- [Activity] Among the entries that follow, the required portion opens with the line containing "Salgadinhos (58, 370)" and closes with the line containing "Chocolate Artístico". Give that portion again exactly, and nothing else.

*** Source data ***

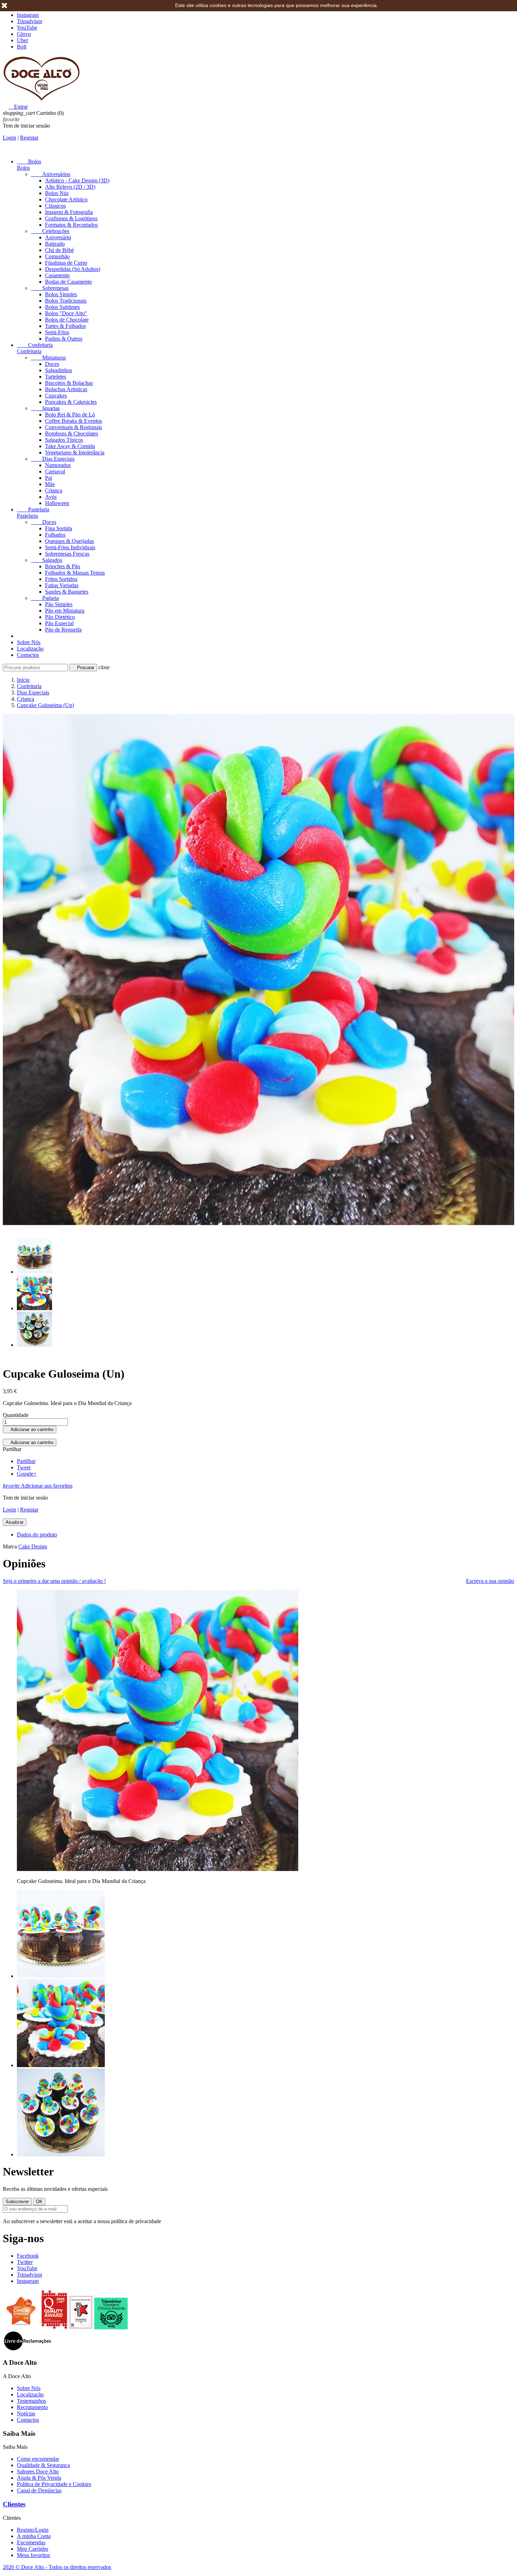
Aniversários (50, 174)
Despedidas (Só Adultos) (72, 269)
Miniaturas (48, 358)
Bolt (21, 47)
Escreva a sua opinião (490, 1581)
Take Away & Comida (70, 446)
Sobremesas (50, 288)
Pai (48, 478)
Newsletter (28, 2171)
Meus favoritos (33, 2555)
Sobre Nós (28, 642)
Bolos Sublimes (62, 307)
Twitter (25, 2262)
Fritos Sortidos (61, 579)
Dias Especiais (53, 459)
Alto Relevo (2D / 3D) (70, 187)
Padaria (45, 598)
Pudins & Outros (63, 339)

*** End of Source data ***
*** Source data ***

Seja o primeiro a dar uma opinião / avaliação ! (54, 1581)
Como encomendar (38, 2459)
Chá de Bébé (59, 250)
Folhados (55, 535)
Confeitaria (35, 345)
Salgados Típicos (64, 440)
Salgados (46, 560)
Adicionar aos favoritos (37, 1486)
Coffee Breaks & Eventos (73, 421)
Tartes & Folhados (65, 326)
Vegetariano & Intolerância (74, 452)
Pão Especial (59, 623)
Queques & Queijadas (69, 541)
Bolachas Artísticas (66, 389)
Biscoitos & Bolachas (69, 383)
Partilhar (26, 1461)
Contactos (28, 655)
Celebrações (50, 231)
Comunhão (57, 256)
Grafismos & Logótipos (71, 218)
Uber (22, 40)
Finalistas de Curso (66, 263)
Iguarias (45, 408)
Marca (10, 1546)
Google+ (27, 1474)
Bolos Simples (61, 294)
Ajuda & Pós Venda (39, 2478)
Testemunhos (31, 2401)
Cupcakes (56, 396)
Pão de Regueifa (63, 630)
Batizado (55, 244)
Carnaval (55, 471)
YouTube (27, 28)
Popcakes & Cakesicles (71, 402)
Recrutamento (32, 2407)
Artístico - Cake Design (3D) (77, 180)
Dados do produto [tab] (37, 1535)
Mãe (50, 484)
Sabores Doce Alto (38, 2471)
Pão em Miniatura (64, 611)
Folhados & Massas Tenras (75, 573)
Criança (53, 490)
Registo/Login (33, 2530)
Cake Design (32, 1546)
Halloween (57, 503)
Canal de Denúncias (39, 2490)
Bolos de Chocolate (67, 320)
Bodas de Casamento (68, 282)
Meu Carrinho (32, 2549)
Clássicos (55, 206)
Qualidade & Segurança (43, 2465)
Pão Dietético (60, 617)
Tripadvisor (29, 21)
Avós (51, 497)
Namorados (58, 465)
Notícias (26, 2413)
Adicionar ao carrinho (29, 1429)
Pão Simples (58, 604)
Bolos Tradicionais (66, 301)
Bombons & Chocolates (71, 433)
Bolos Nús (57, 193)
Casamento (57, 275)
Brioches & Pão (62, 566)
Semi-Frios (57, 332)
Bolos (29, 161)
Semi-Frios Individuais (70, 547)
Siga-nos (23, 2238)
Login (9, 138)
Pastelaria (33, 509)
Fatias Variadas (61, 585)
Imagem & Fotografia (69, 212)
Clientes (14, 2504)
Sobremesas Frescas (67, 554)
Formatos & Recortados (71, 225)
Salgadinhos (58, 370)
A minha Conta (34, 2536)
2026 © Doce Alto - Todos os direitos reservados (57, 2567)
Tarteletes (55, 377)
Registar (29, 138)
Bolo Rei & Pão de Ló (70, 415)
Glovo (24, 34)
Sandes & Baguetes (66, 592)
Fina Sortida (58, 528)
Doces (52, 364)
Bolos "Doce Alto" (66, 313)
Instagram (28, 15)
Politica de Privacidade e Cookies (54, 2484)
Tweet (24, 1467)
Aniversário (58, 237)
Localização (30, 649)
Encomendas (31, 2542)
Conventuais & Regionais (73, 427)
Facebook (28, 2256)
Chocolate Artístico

*** End of Source data ***

- [Response for this exercise]
Salgadinhos (58, 370)
A minha Conta (34, 2536)
2026 © Doce Alto - Todos os direitos reservados (57, 2567)
Tarteletes (55, 377)
Registar (29, 138)
Bolo Rei & Pão de Ló (70, 415)
Glovo (24, 34)
Sandes & Baguetes (66, 592)
Fina Sortida (58, 528)
Doces (52, 364)
Bolos "Doce Alto" (66, 313)
Instagram (28, 15)
Politica de Privacidade e Cookies (54, 2484)
Tweet (24, 1467)
Aniversário (58, 237)
Localização (30, 649)
Encomendas (31, 2542)
Conventuais & Regionais (73, 427)
Facebook (28, 2256)
Chocolate Artístico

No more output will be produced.